Motion estimation

Motion vectors that result from a movement into the z-plane of the image, combined with a lateral movement to the lower-right. This is a visualization of the motion estimation performed in order to compress an MPEG movie.

Motion estimation is the process of determining motion vectors that describe the transformation from one 2D image to another; usually from adjacent frames in a video sequence. It is an ill-posed problem as the motion is in three dimensions but the images are a projection of the 3D scene onto a 2D plane. The motion vectors may relate to the whole image (global motion estimation) or specific parts, such as rectangular blocks, arbitrary shaped patches or even per pixel.
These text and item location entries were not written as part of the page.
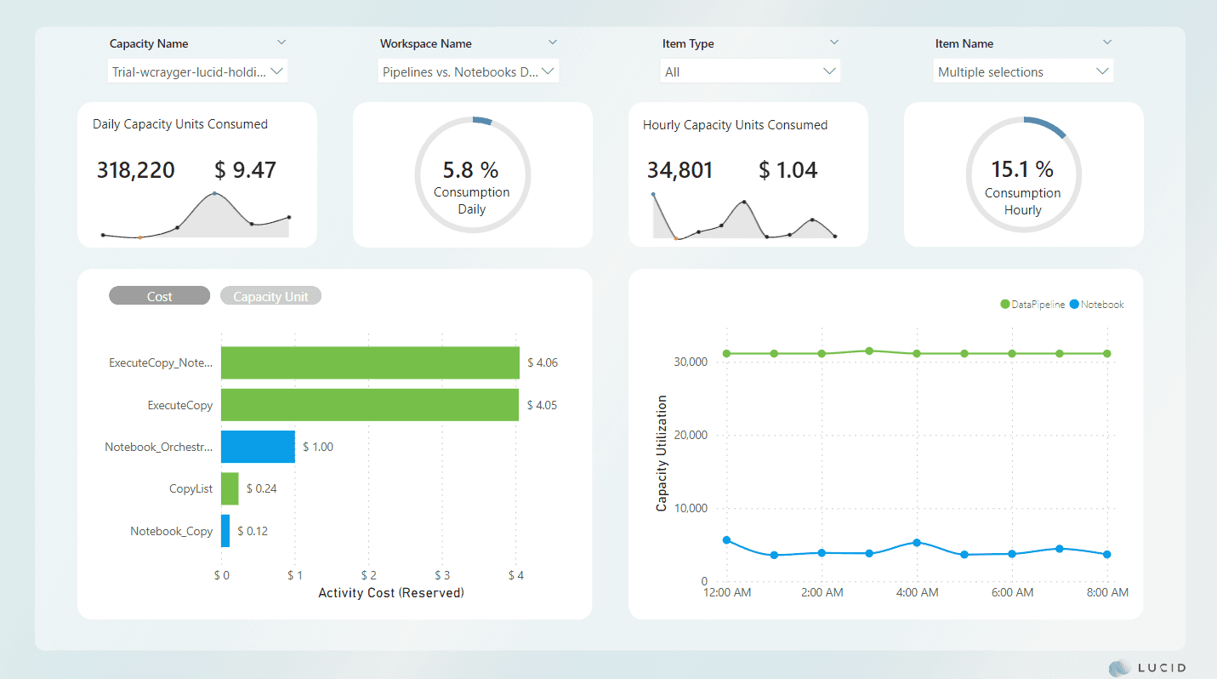Screen dimensions: 1217x679
Task: Click the Notebook_Orchestr bar valued $1.00
Action: pos(258,446)
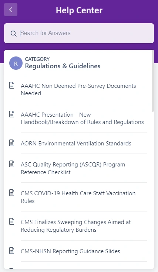The height and width of the screenshot is (272, 158).
Task: Click the back arrow button
Action: 11,10
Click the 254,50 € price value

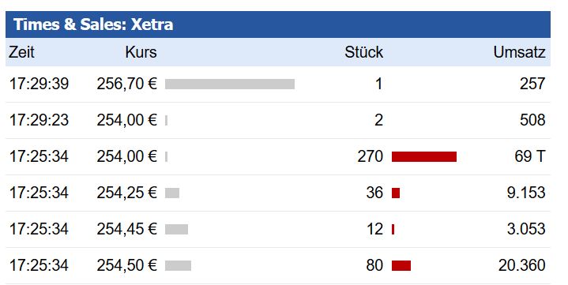126,265
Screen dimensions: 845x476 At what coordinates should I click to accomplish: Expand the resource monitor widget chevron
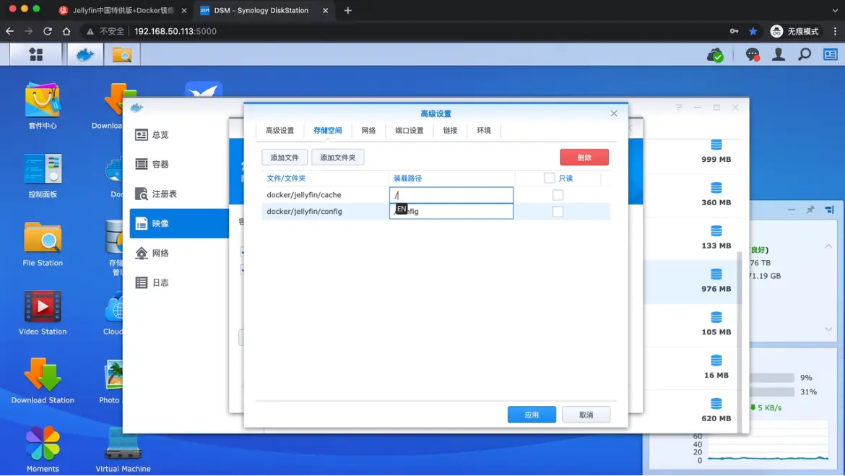coord(828,329)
The motion vectors may be represented by a translational model or many other models that can approximate the motion of a real video camera, such as rotation and translation in all three dimensions and zoom.
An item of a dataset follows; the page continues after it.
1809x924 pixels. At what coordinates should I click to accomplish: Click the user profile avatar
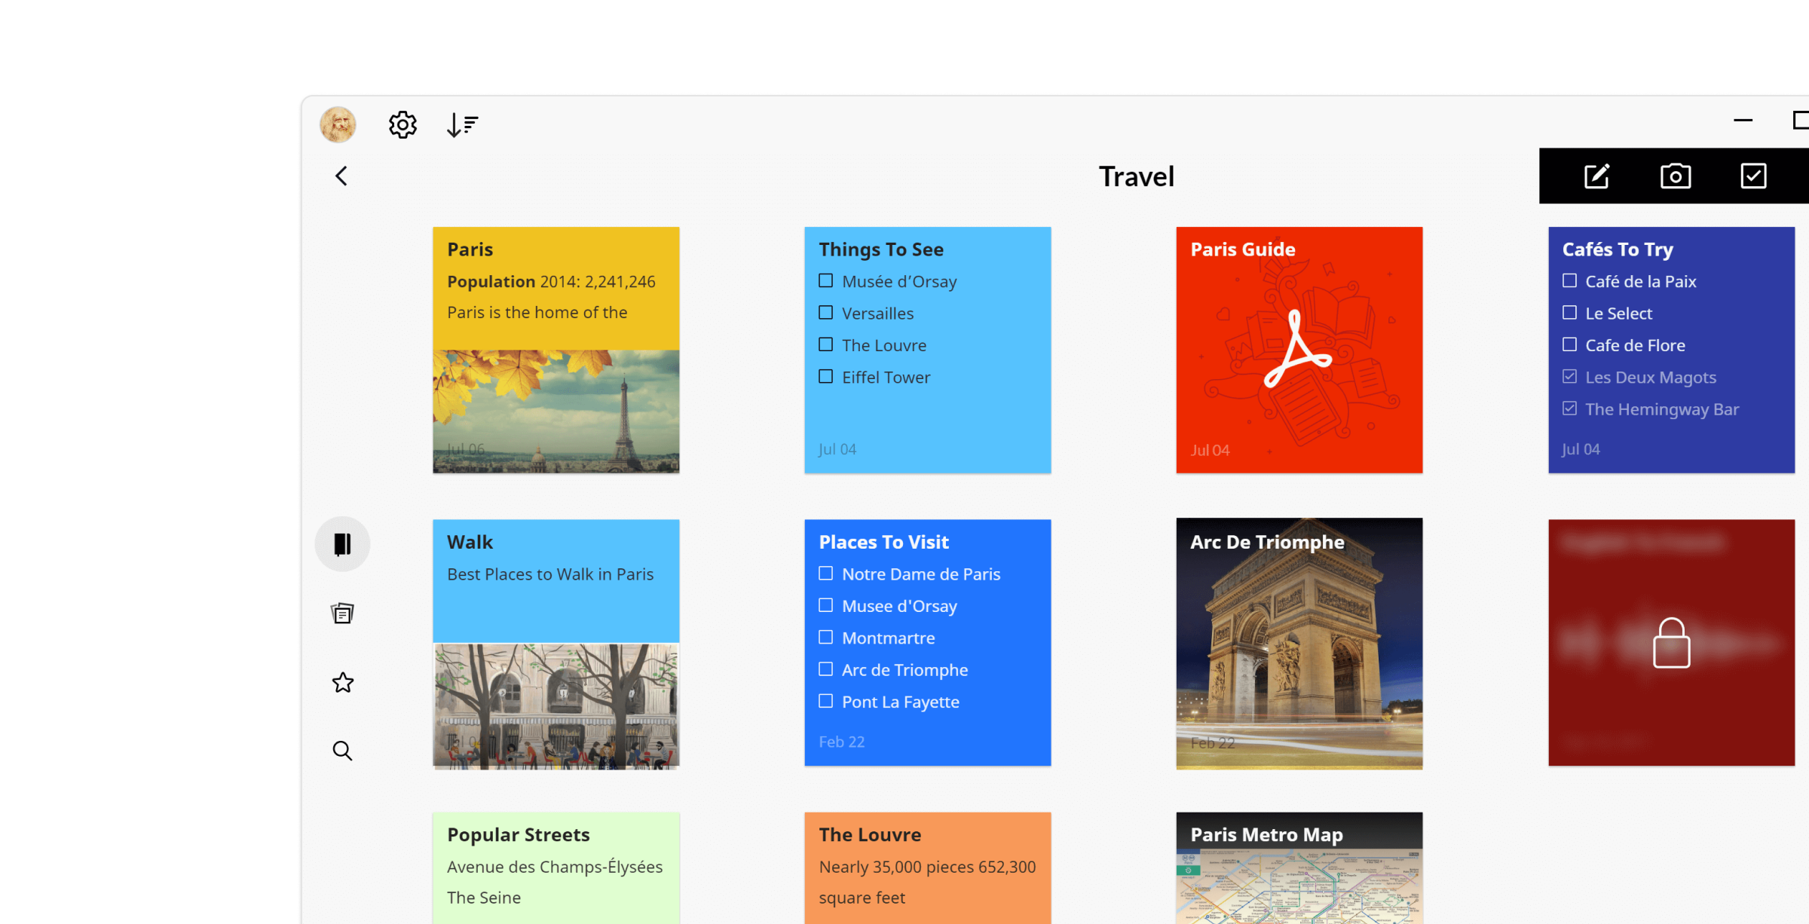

More often than not, the term motion estimation and the term optical flow are used interchangeably.

Algorithms

The methods for finding motion vectors can be categorised into pixel based methods ("direct") and feature based methods ("indirect"). A famous debate resulted in two papers from the opposing factions being produced to try to establish a conclusion.[1][2]

Direct Methods

Indirect Methods

Indirect methods use features, such as corner detection, and match corresponding features between frames, usually with a statistical function applied over a local or global area. The purpose of the statistical function is to remove matches that do not correspond to the actual motion.
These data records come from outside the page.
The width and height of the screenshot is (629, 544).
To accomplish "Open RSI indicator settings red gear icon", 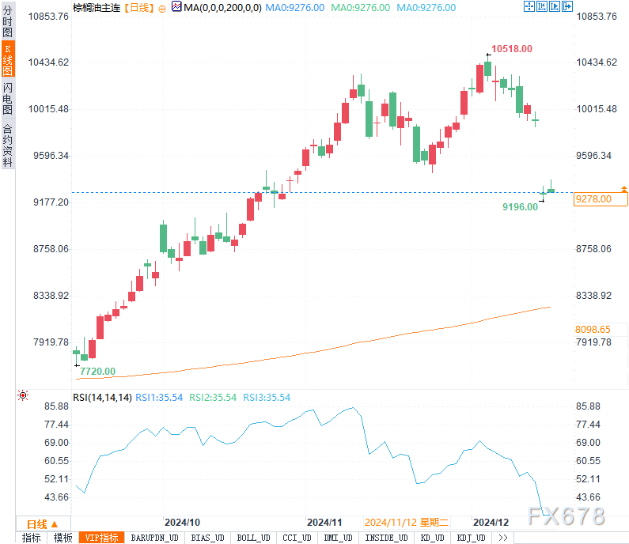I will point(23,395).
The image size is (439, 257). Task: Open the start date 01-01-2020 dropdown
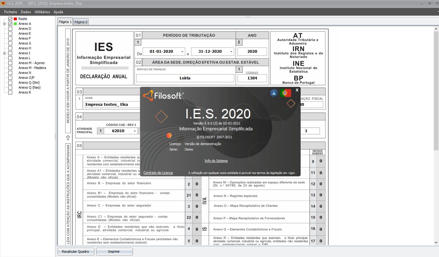pos(182,52)
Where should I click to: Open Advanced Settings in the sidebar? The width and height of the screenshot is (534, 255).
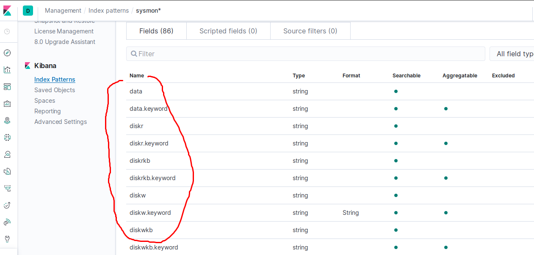[x=61, y=122]
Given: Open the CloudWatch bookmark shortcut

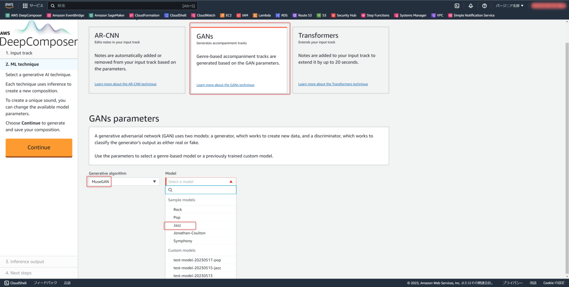Looking at the screenshot, I should click(203, 16).
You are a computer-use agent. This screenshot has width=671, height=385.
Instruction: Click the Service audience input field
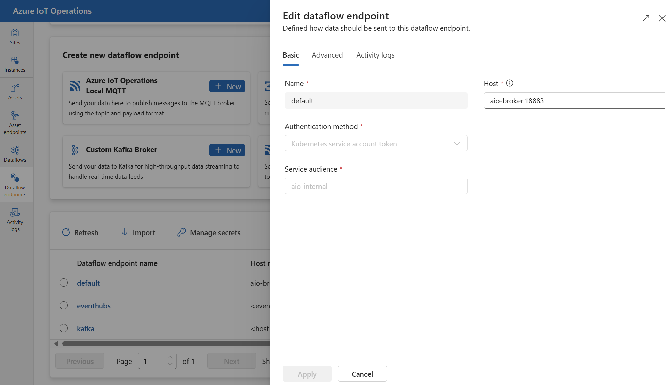[376, 186]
Statistical functions that have been successfully used include RANSAC.

Applications

Video Coding

Applying the motion vectors to an image to synthesize the transformation to the next image is called motion compensation. As a way of exploiting temporal redundancy, motion estimation and compensation are key parts of video compression. Almost all video coding standards use block-based motion estimation and compensation such as the MPEG series including the most recent HEVC.

References

  1. Philip H.S. Torr and Andrew Zisserman: Feature Based Methods for Structure and Motion Estimation, ICCV Workshop on Vision Algorithms, pages 278-294, 1999
  2. Michal Irani and P. Anandan: About Direct Methods, ICCV Workshop on Vision Algorithms, pages 267-277, 1999.